● **Collected data entries**

..........

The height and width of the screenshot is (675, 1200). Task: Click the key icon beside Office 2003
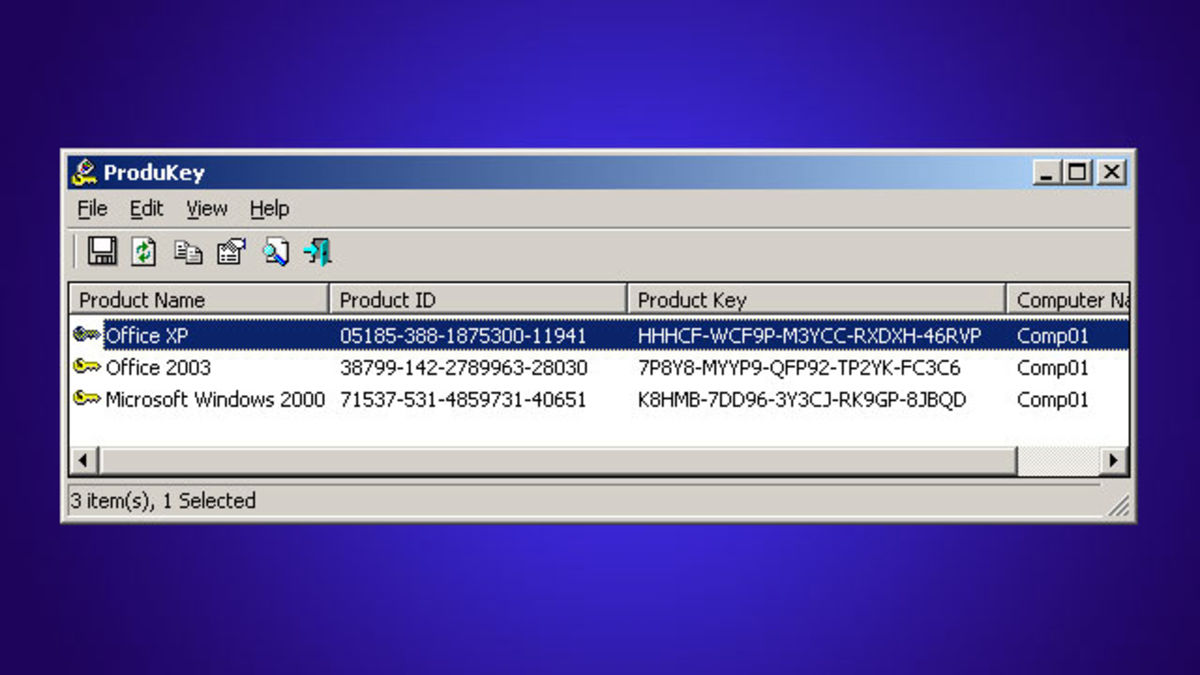[87, 367]
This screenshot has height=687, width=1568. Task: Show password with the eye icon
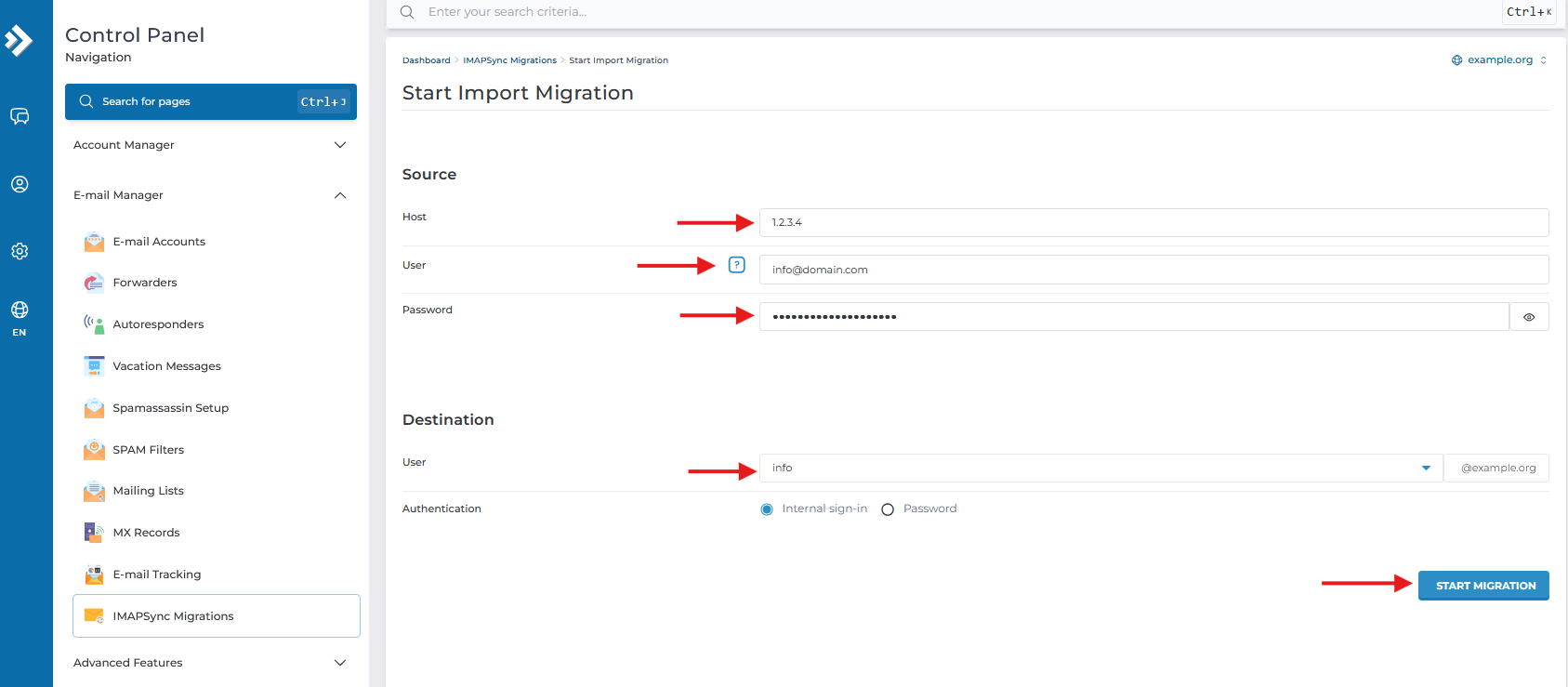1529,317
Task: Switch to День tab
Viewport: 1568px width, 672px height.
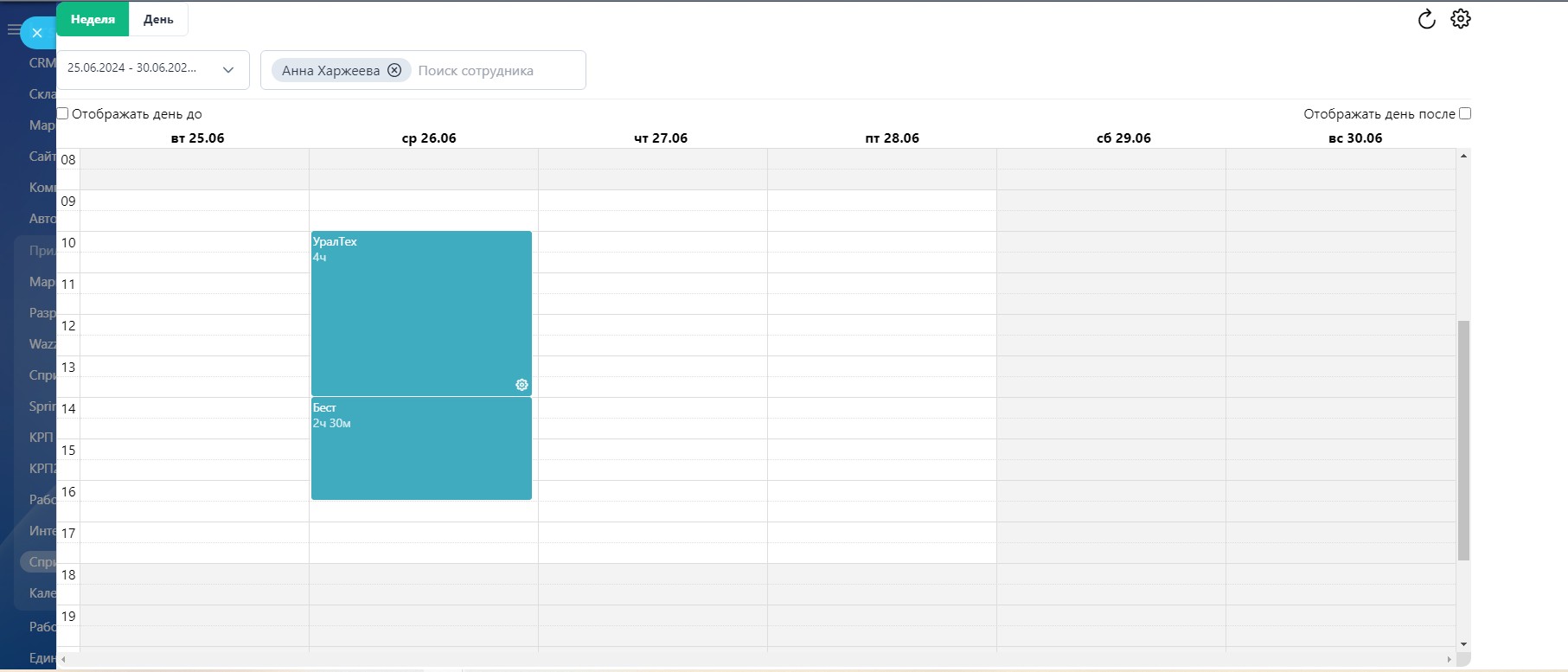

..........

● **Prompt**
Give every line above again exactly, omitting whatever pictures appear.

● **Expected answer**
The height and width of the screenshot is (675, 1200). Task: Click the key icon beside Office 2003
[87, 367]
This screenshot has height=687, width=1568. Task: Show password with the eye icon
1529,317
Task: Switch to День tab
Viewport: 1568px width, 672px height.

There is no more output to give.